Let's say I have Authors who write Books (column of Seq[Book]
), and each Book has Chapters (column of Seq[Chapter]
. I want to have a table of Authors, each row representing an author, with a column indicating the lowest chapter page count they've written in their oldest book. If the data were to look like, just as an example:
val chapter1 = Chapter(chapterTitle="A", pages=23)
val chapter2 = Chapter(chapterTitle="B", pages=31)
val chapter3 = Chapter(chapterTitle="C", pages=51)
val chapter4 = Chapter(chapterTitle="D", pages=178)
val chapter5 = Chapter(chapterTitle="E", pages=12)
val chapter6 = Chapter(chapterTitle="F", pages=23)
val chapter7 = Chapter(chapterTitle="G", pages=4)
val chapter8 = Chapter(chapterTitle="H", pages=46)
val chapter9 = Chapter(chapterTitle="I", pages=30)
val book1 = Book(title="Harry Potter", releaseTimestamp=1023131, chapters=Seq(chapter1, chapter2))
val book2 = Book(title="Fantastic Beasts", releaseTimestamp=1514322, chapters=Seq(chapter3))
val book3 = Book(title="Mistborn", releaseTimestamp=172322, chapters=Seq(chapter4, chapter5))
val book4 = Book(title="The Way of Kings", releaseTimestamp=651231, chapters=Seq(chapter6, chapter7))
val book5 = Book(title="A Game of Thrones", releaseTimestamp=812312, chapters=Seq(chapter8, chapter9))
val author1 = Author(id: 1, name: "J K Rowling", nationality="UK", books=Seq(book1, book2))

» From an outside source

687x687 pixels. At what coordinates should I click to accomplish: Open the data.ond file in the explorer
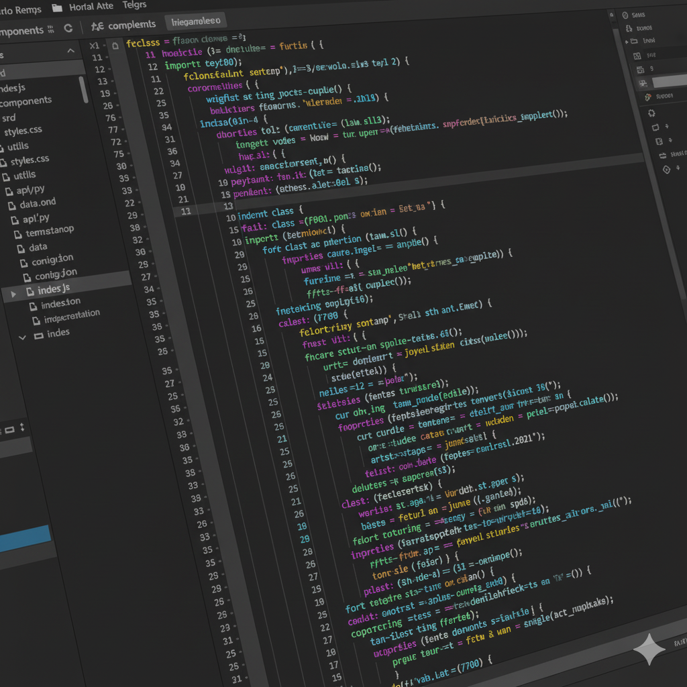(38, 204)
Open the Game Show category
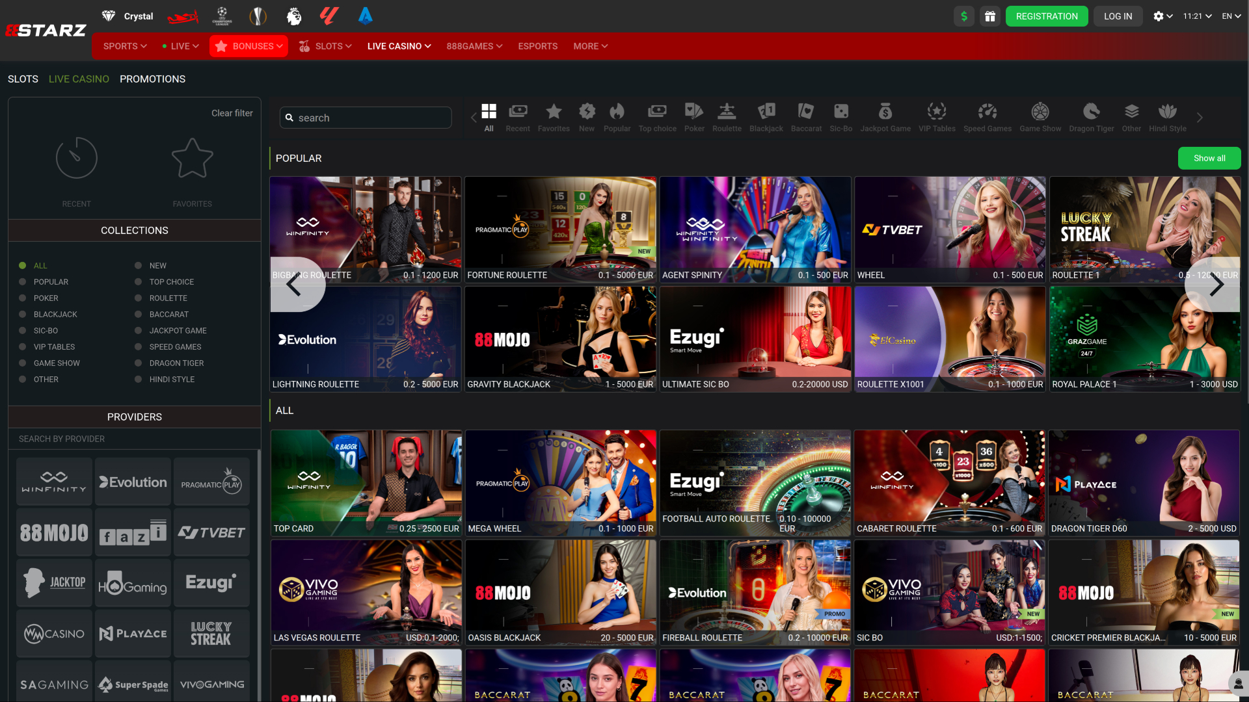Viewport: 1249px width, 702px height. (1040, 116)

val author2 = Author(id: 2, name: "Brandon Sanderson", nationality="US", books=Seq(book3, book4))
val author3 = Author(id: 3, name: "George R R Martin", nationality="US", books=Seq(book5))
val table = Seq(author1, author2, author3)
val authorsDF = table.toDF()
authorsDF
would then look like
id | name | nationality | books |
---|---|---|---|
1 | J K Rowling | UK | books array here... |
2 | Brandon Sanderson | US | books array here... |
3 | George R R Martin | US | books array here... |
Desired outcome:
I want to be able to do queries on the table authorsDF
so it shows the maximum page something like:
id | name | nationality | minChapterPage |
---|---|---|---|
1 | J K Rowling | UK | 23 |
2 | Brandon Sanderson | US | 12 |
3 | George R R Martin | US | 30 |
Because Rowling's oldest book is Harry Potter
with a min chapter length of 23; Brandon Sanderson's oldest book is Mistborn
with min chapter length of 12; and GRRM's is 30.
Proposed solution:
Here's the solution I've thought of so far that I don't know how to implement. There might be something simpler, too.
First, explode the books
column as follows:
authorsDF
.select("name", "nationality", explode("books") as "book")
id | name | nationality | book.title | book.releaseTimestamp | book.chapters |
---|---|---|---|---|---|
1 | J K Rowling | UK | Harry Potter | 1023131 | chapters array here... |
1 | J K Rowling | UK | Fantastic Beasts | 1514322 | chapters array here... |
2 | Brandon Sanderson | US | Mistborn | 172322 | chapters array here... |
2 | Brandon Sanderson | US | A Way of Kings | 651231 | chapters array here... |
3 | George R R Martin | US | A Game of Thrones | 812312 | chapters array here... |
Then, somehow aggregate these rows by author, minimizing by book.releaseTimestamp
(I don't know how to do this):
authorsDF
.select("name", "nationality", explode("books") as "book")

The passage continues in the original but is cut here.